Flutter Entertainment’s UK and Ireland division has confirmed a customer data incident impacting its prominent Paddy Power and Betfair brands. The breach, which exposed limited personal information for some customers, underscores the escalating cybersecurity challenges facing the gambling industry and broader digital economy. The company has moved swiftly to contain the incident and inform affected individuals.

A spokesperson for Flutter Entertainment UKI confirmed that the incident involved certain personal information belonging to customers of its Paddy Power and Betfair businesses. Details such as usernames and email addresses may have been obtained by unauthorized actors. Additionally, some technical data, including device IDs and IP addresses, along with certain portions of customer addresses (like the first line and city), could have been accessed. Crucially, Flutter emphasized that its investigation concluded no passwords, identification documents, or usable card or payment details were compromised in the incident.

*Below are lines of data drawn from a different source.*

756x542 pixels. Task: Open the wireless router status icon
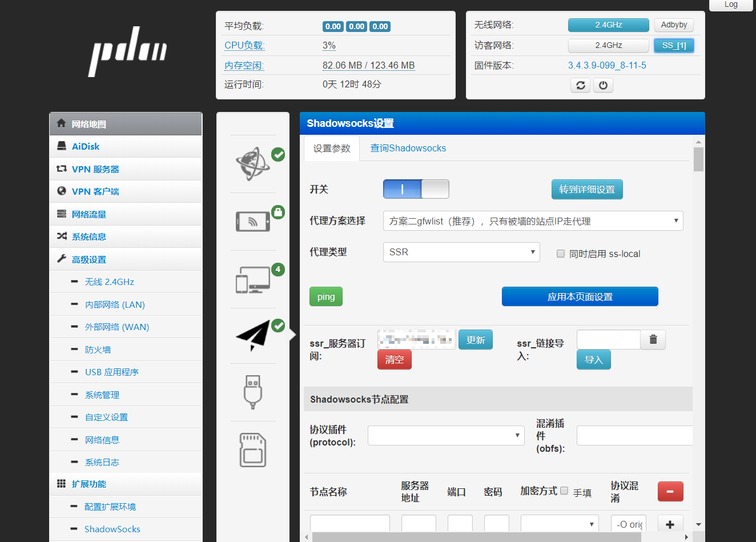tap(253, 221)
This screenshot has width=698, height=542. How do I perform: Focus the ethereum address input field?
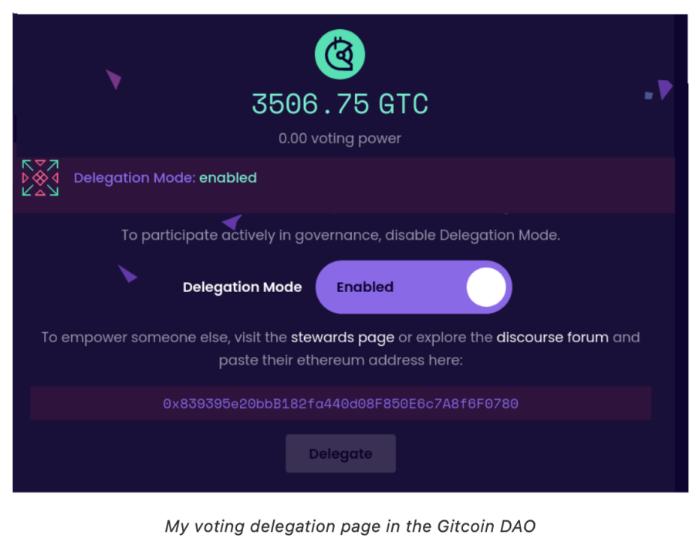pos(340,404)
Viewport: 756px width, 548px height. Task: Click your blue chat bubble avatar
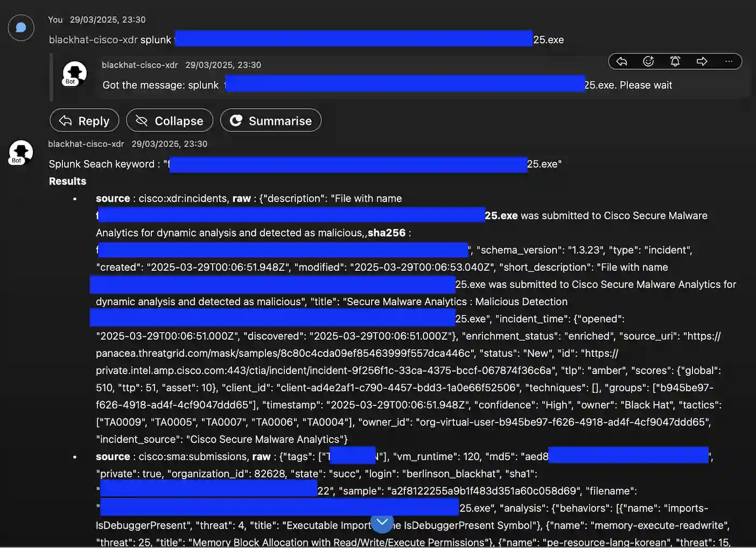pyautogui.click(x=20, y=27)
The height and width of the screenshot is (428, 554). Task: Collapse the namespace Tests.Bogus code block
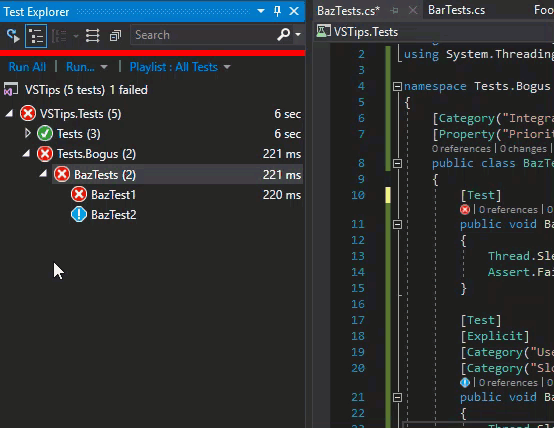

While not all Paddy Power and Betfair customers were affected, a significant number, predominantly based in the UK and Ireland, have been impacted.

Immediately upon becoming aware of the incident, Flutter informed relevant regulators and authorities, including the UK Gambling Commission (UKGC) and the Information Commissioner’s Office (ICO). The company promptly initiated a full investigation, supported by external IT security experts, to understand the nature of the breach and to strengthen its network defenses. Flutter confirmed that the unauthorized access has been removed, and the incident is believed to be fully isolated, contained, and resolved. Despite no current awareness of any misuse of the compromised information, Flutter has advised affected customers to remain vigilant for suspicious activity, such as phishing attacks or attempts at impersonation. The company reiterated that safeguarding and securing customer information is of utmost importance.

Broader Industry Cybersecurity Challenges

This data breach at Paddy Power and Betfair follows a series of recent cybersecurity incidents impacting various sectors, highlighting a pervasive threat landscape. Just last month, the British Horseracing Authority (BHA) was targeted in a cyber attack that affected its internal systems and data. Outside the gambling sphere, major UK retailers Marks and Spencer and The Co-op also suffered significant cyber incidents in April. Marks and Spencer’s attack, attributed to a third-party vendor compromise, impacted online clothing orders and gift card services, potentially costing the retailer an estimated 300 million pounds in lost profit. The Co-op’s attack similarly led to operational disruptions and data exposure, though the company reported being near a full recovery by early June. More broadly, the year has seen incidents like MGM Resorts International agreeing to a $45 million data-breach lawsuit settlement after being compromised in two breaches (in 2019 and 2023), one of which took its land-based systems offline for days. Gaming supplier Stakelogic also experienced a cybersecurity incident in March where its CEO’s emails were reportedly hacked.

Industry experts emphasize the constant threat posed by cyber criminals. Chris Blake, director at cybersecurity firm Firesand, has stated that such incidents underline a fundamental truth: “no matter how robust and secure your systems seem, there is always a risk of exposure.” He stressed that “Vigilant and continually-evolving security measures and rapid response protocols aren’t just best practice, they are essential in a world where cyber threats continue to rise.”

The incident also draws attention to ongoing regulatory scrutiny concerning customer data. Earlier in March, a UK High Court ruling determined that Sky Betting & Gaming, another Flutter subsidiary, unlawfully collected and used customer data for marketing without proper consent between 2017 and 2019. The ICO has also reprimanded Sky Betting & Gaming for improperly sharing user data with advertising technology firms. UK regulators are intensifying their scrutiny of customer tracking and data protection practices, indicating that gambling operators may face increased enforcement actions to ensure compliance with data protection laws.

Flutter is scheduled to report its financial results for the second quarter of 2025 on August 7. The incident underscores the critical importance of robust cybersecurity measures and transparent communication in maintaining customer trust and regulatory compliance within the rapidly evolving digital gambling industry.